As a data reproduction device in the above technical field, based on the animation effect table, position information, selection object information, and enlargement / reduction value information of the selection object are set for all target objects to be reproduced at a specific reproduction time. On the basis of this, there is known a technique in which reproduced image data of all target objects are synthesized for each specific reproduction time and displayed on a display unit (for example, see Patent Document 1).
JP 2006-107132 A

  By the way, when reproducing animation data including a plurality of still image data, for example, if the animation data is reproduced once and then reproduced again, the frame next to the frame number of the still image data drawn at the end of the previous reproduction is displayed. There is a possibility that animation data may not be reproduced properly, such as drawing from still image data corresponding to a number.

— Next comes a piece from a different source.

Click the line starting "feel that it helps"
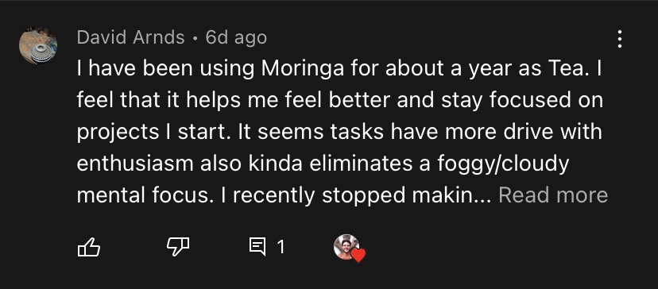Image resolution: width=658 pixels, height=289 pixels. click(x=340, y=100)
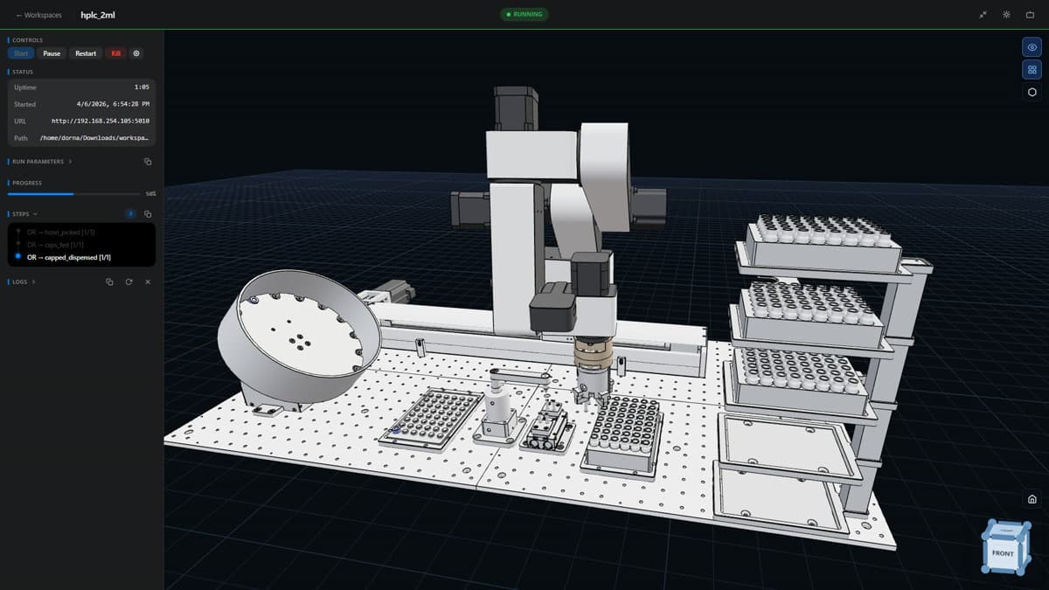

  Therefore, the present invention has been made in view of such circumstances, and an object of the present invention is to provide a data reproducing apparatus capable of appropriately reproducing animation data including a plurality of encoded still image data. To do.

  In order to achieve the above object, a data reproduction apparatus according to the present invention is a data reproduction apparatus for reproducing animation data including a plurality of encoded still image data, and an animation related to reproduction processing for animation data. Setting means for setting an object, instruction means for selectively instructing an animation object to transition to an activated state that is a playback state and a transition to an inactive state that is a non-playback state, and the animation object is activated Storage means for storing decoded data of still image data at a predetermined drawing timing when the image data is in a converted state, and the animation object is based on a predetermined parameter based on a frame number of the still image data at the predetermined drawing timing. Calculating means and the calculated frame number And a management means for managing a predetermined parameter in at least one of transition to an activated state and transition to an inactivated state and transition to an activated state and a deactivated state The frame number is deleted in at least one of the transitions to.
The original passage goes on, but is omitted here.